Seeking Carolina releases in less than a month. I have final files and a cover for Dreaming August (book 2) and have started edits for Waking Savannah (book 3.) I’m also writing the first in a spin-off series (tentatively titled Bitterly’s Bachelors,) complete with two more in the series, outlined and waiting.

Bear with me. There’s a point to this.

Some have said to me that they can’t believe I’m still able to write, that I can focus on it at all, given my situation. Fact is, writing is the one thing that never falters. It’s my north star. It’s my anchor. It’s my wings. The focus doesn’t scatter, but sharpens. Clear and precise. When life knocks me down, writing gets me back up. It shoves braces under my butt and against my back so I don’t crumble. Honestly, if I ever stop writing, you should all be very, very worried. Fair warning.
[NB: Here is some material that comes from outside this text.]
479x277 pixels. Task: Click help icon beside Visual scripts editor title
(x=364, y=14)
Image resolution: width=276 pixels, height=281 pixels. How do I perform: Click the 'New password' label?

What I can’t do is focus on several things at once these days. Used to be I could juggle editing, helping out in my capacity as Queen Nudge at Hadley Rille Books, writing, outlining future projects, home life. In times like this, when my brain can only handle so much, I have to let a few of those pins drop. Read that as, I have to let all but one pin drop. Writing. MY writing, has to take precedence. I can’t flip between projects, editing one day, writing the next. It takes too much mental energy I don’t have to flip that switch. Same goes for home life stuff. I can focus on my immediate family. I don’t have the fortitude for the usual phone calls to my siblings, my parents, friends. I feel the empty space of letting these things slip away for the time being, but, as my mom says, “It is what it is.” Feeling bad about it is one task too many for my poor brain, my heart.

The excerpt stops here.